先日米国スポーツ医学会(ACSM)のニュースレターでは、スポーツ・サプリメントの「規制」への過剰な注目度に警鐘をならしています。
違法なサプリメントへの規制の重視がなぜ問題視されるのでしょうか??
米国ではなんと高校生の60−90%がnutritional supplement(栄養補助食品)をサプリメントとして摂取しているそうです。

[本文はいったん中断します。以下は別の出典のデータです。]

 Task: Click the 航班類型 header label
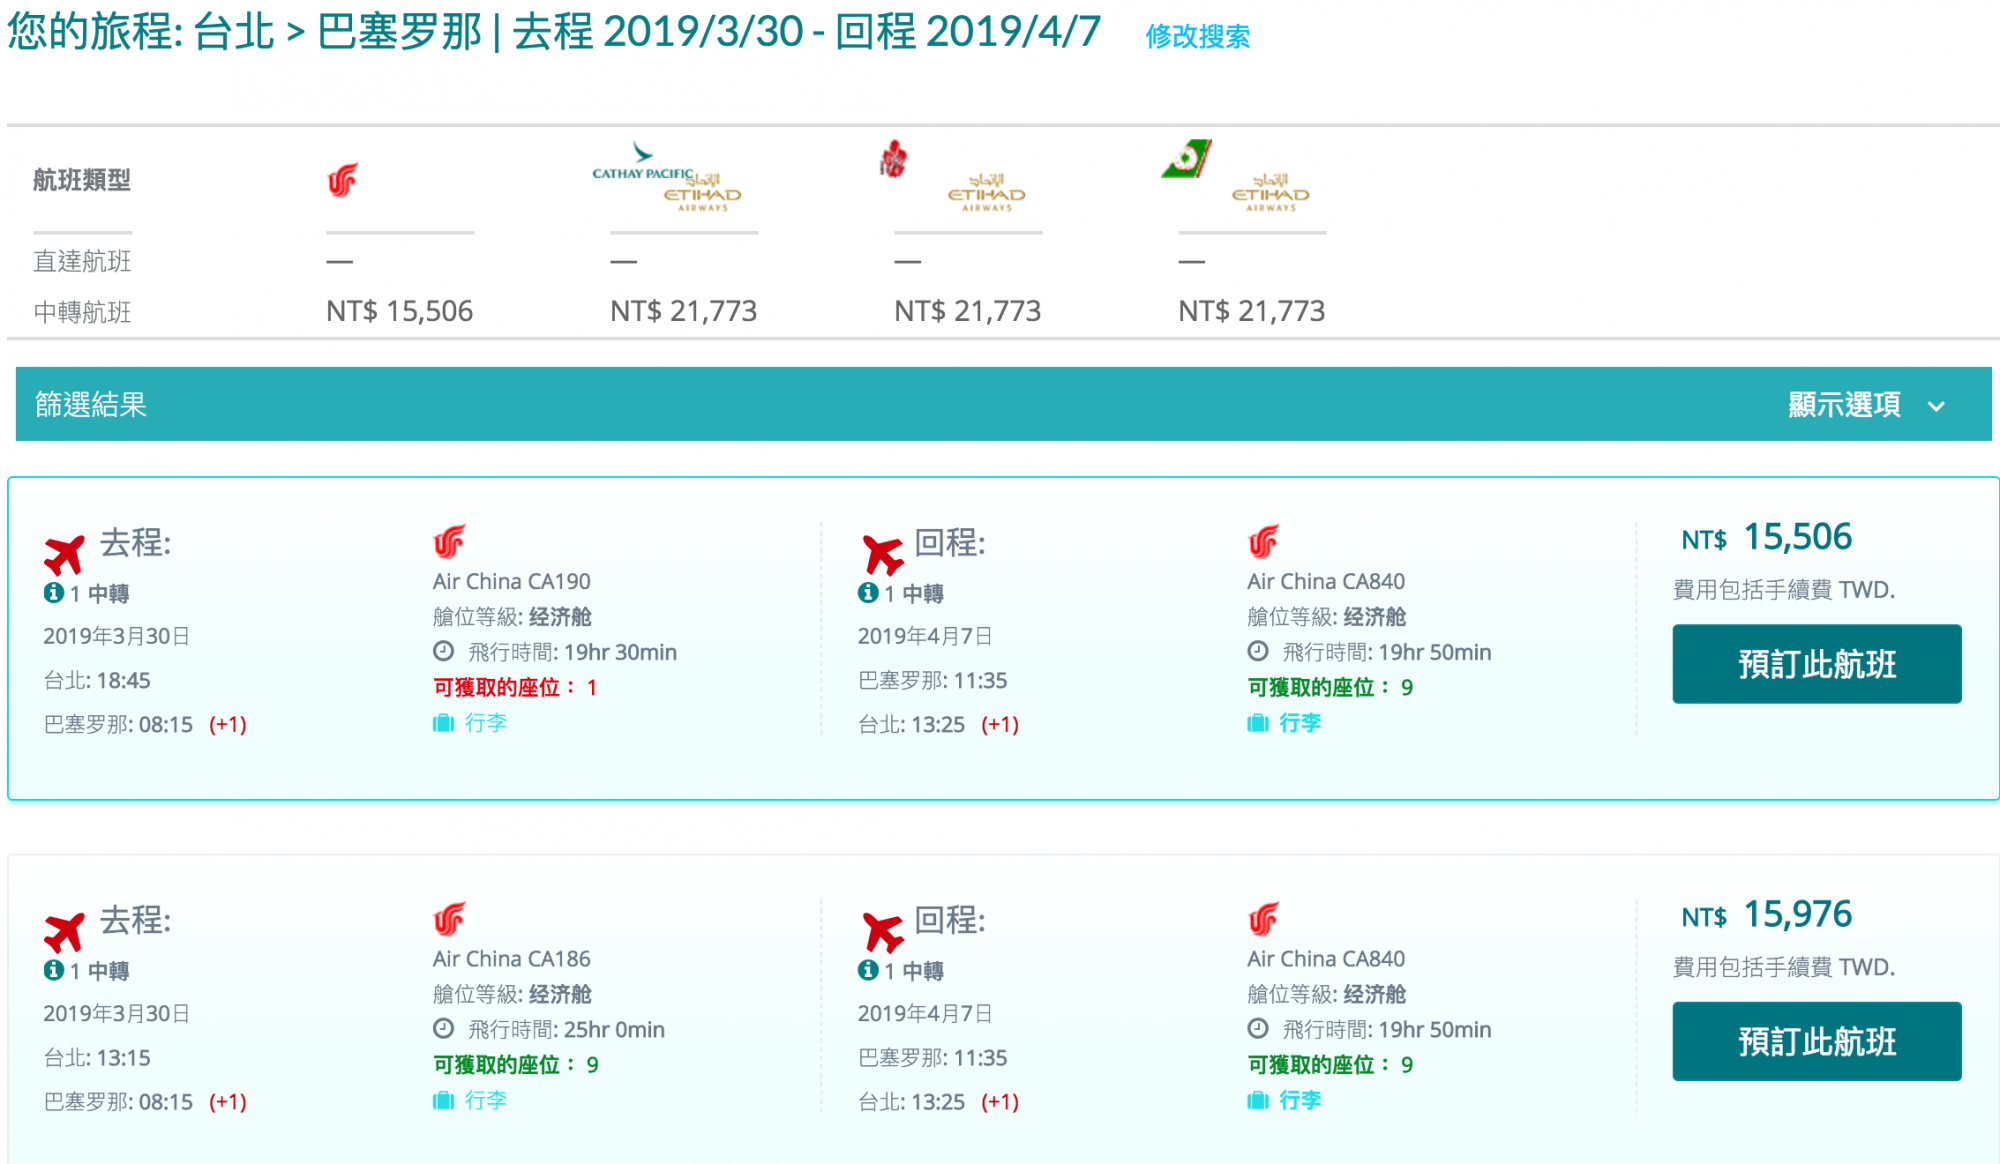point(82,181)
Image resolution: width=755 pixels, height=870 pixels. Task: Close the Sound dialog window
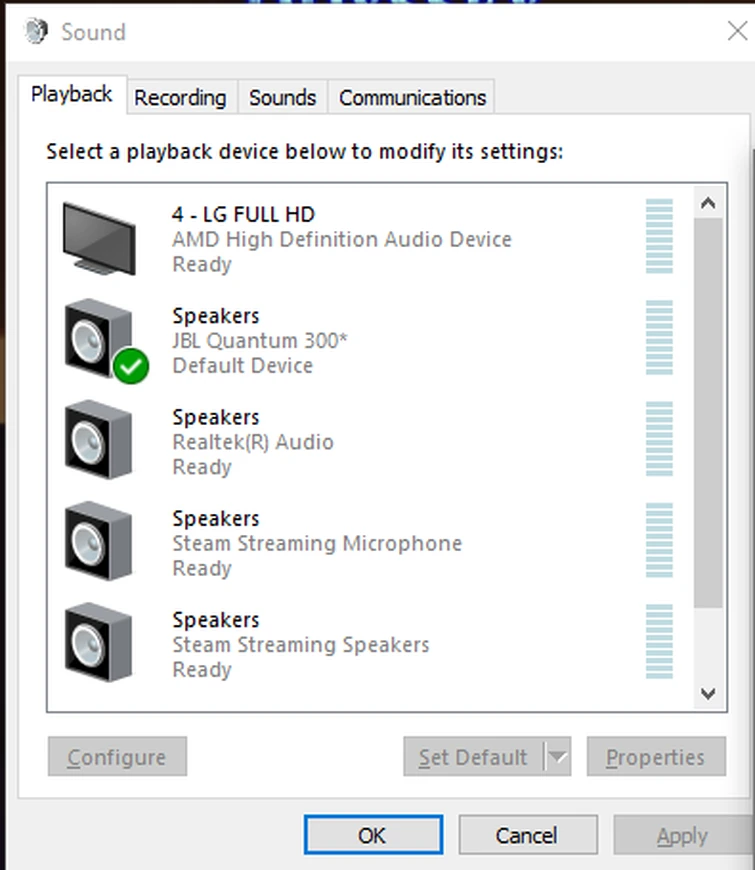click(736, 31)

これは違法なサプリメントだけでなく、ビタミン剤等の全てのサプリメントを含みます。
日本ではサプリメントというと美容・ダイエットが中心ですが、アメリカでは多くのアスリートが栄養補給やパフォーマンス向上の目的でサプリメントを摂取しています。
これまでACSMも含め多くのアメリカ国内の団体が、違法なサプリメントや、成分表以外のドーピング検査で引っかかるような成分を含んだサプリメント等を販売する業者の摘発に躍起になっていました。
しかし、本当の問題はそういったサプリメントを販売する会社なのでしょうか?
もちろん、サプリメントに関連して、ドーピング禁止リストに関する知識は必要ですが、そもそも市販されているサプリメントのどれが効果的で、どれは効果が期待できないかを区別できる知識が現場のコーチやトレーナーには必要ではないのか?
というのが、このニュースレターの課題です。
僕自身もこの著者の論点に賛成です。
そもそも栄養補助食品としてサプリメントはどうして必要なのか?
そういった情報をアスリートの情報源となるコーチやトレーナーが理解をしていることが,今後さらに求められます。
スポーツ健康科学部の学生には、市販されているサプリメントを含め、栄養補助食品の役割とその効果をきちんと科学的に検証できる知識を身につけ、ジュニアやプロのアスリートに適切な指導をしてもらいたいと思います。